Little Bobby Brady is obsessed with Jesse James. Oh, cool! An outlaw! Well, the principal at his school calls the Brady’s in to rain on his parade because it turns out Jesse James was a “cruel and vicious killer” who has been turned into a “folk hero.” But it turns out that he’s been brining his cap gun to school and “holding up” the other students, so it seems like things are getting out of hand.

At dinner they all try to help Bobby think of a new hero, like George Washington or Wilt Chamberlin. But Bobby dismisses those heroes because he doesn’t think he has a chance of being like them. For some reason being a 19th Century murderer seems more attainable to him. The Brady parents decide watching a movie about Jesse James with Bobby might show him what a jerk this guy was.

But the movie doesn’t depict Jesse James accurately. Instead of showing him shooting everyone in a bank in the back, he doesn’t use a gone at all. I guess he uses the Jedi Mind Trick to make them hand over the money, which really is pretty hero worthy. Apparently, Mike and Carol Brady are western history buffs because they can point out every part of the movie that glosses over Jesse’s horrible actions.
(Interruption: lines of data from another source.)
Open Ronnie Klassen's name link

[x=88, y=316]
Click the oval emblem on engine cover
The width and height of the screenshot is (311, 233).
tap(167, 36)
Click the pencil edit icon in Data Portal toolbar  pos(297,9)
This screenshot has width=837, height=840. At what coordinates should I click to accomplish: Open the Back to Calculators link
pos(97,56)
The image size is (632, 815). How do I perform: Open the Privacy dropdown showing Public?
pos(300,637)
So now Bobby thinks Jesse is cooler than ever.

Mike goes to the library and checks out a ton of non-fiction books about Jesse James to read in his spare time. It’s so nice that a busy architect with six kids can give all of them so much individual attention. He then invites the author of one of the books over to the house to help with Bobby. OMG JESSE JAMES KILLED THIS GUYS FATHER.
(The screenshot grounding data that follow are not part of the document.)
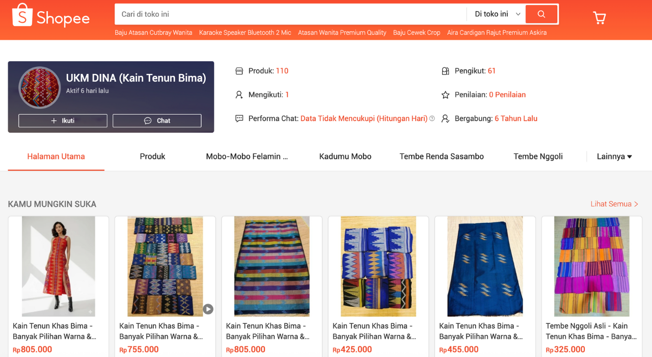The image size is (652, 357).
Task: Click the Lihat Semua link
Action: (614, 204)
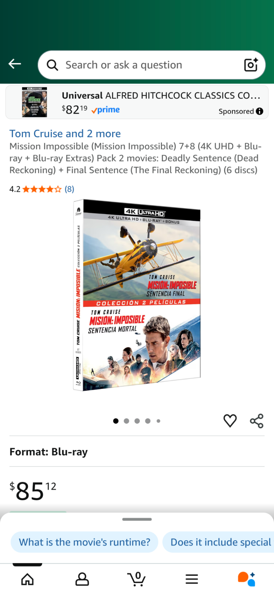274x611 pixels.
Task: Launch the Rufus AI assistant icon
Action: pos(246,579)
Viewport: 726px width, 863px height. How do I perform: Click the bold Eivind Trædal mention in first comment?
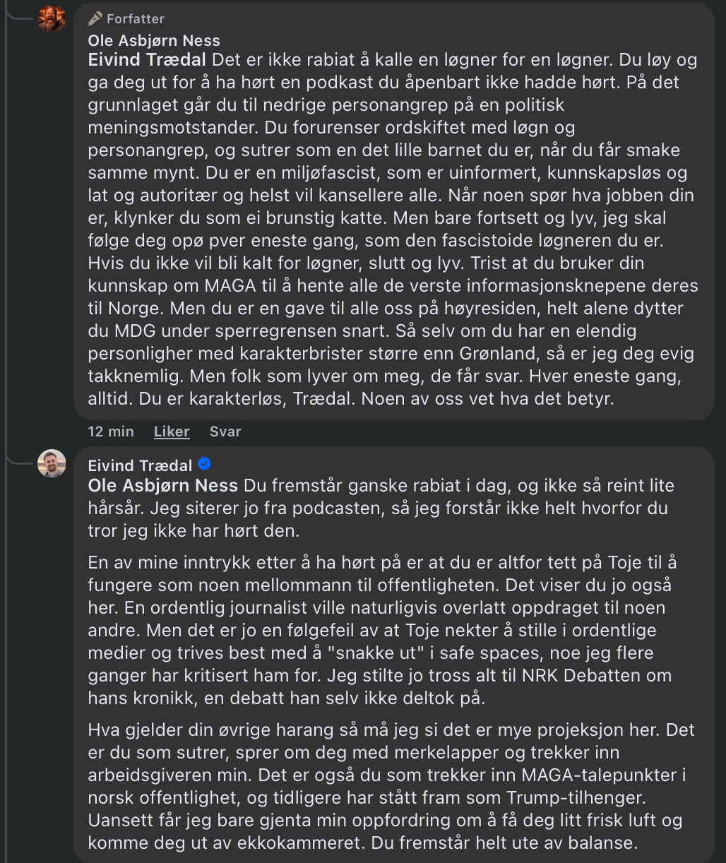[148, 60]
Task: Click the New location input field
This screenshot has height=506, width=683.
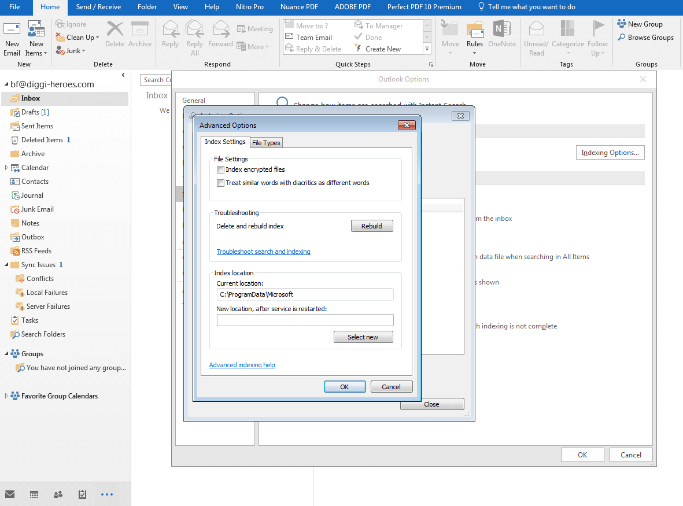Action: pos(305,320)
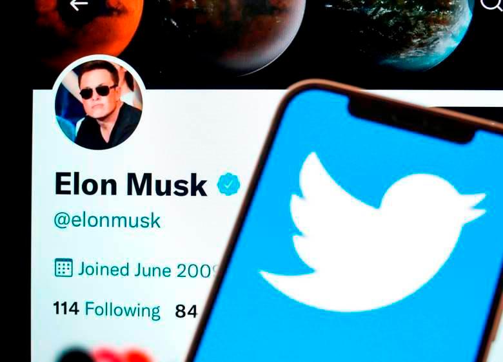Click the blue verified checkmark badge

[228, 184]
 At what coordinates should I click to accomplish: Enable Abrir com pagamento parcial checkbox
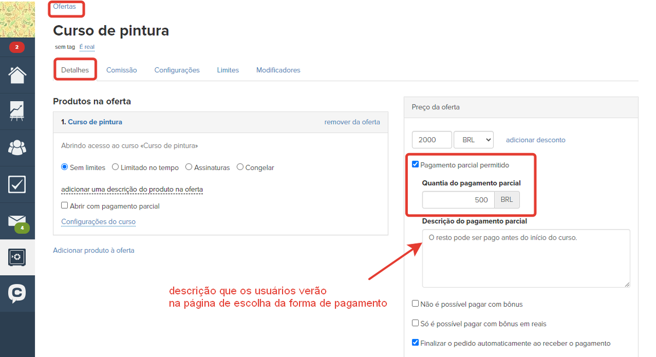point(65,206)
That’s dark, Brady Bunch. Then Bobby has the nerve to tell this old man that he doesn’t believe him. But when this guy tells Bobby in detail about how Jesse James shot his father with his hands up, face to the wall, and unarmed, Bobby begins to feel a little guilty about his obsession. That night, Bobby has a dream that Jesse James shoots all of the Brady’s in the back while Bobby looks on in terror.

Very Special Lesson: The Brady Bunch is surprisingly dark and scary.

The Brady Bunch: Jan’s Aunt Jenny

We all freak out about growing older at some point in our lives. I had a minor freak out when I realized, I’m closer to 30 than 20 these days. I didn’t think it would matter to me, but it sort of freaked me out. And then I remembered that 13 Going on 30 taught me that I will be “thirty, flirty, and thriving” so everything is okay now. It’s going to be just FINE.

Anyway, Jan Brady’s freak out happened a little earlier in life than mine. While cleaning out some old junk, the Brady’s find a picture of Jan that Jan doesn’t remember. But it turns out it’s actually a picture of Carol Brady’s Aunt Jenny (Imogene Coca)–who happened to look exactly like Jan as a child. So Jan writes to her and asks that they exchange current photos of each other. When Jan gets Aunt Jenny’s photo in the mail, she freaks out because she thinks she’ll be ugly in 40 years. Well geez, Jan she doesn’t look that bad. Jan decides she’ll grow up to be a missionary because she’s ugly, and that is all that is left for her in life. But when Aunt Jenny comes to visit, she has to confront her fears face to face.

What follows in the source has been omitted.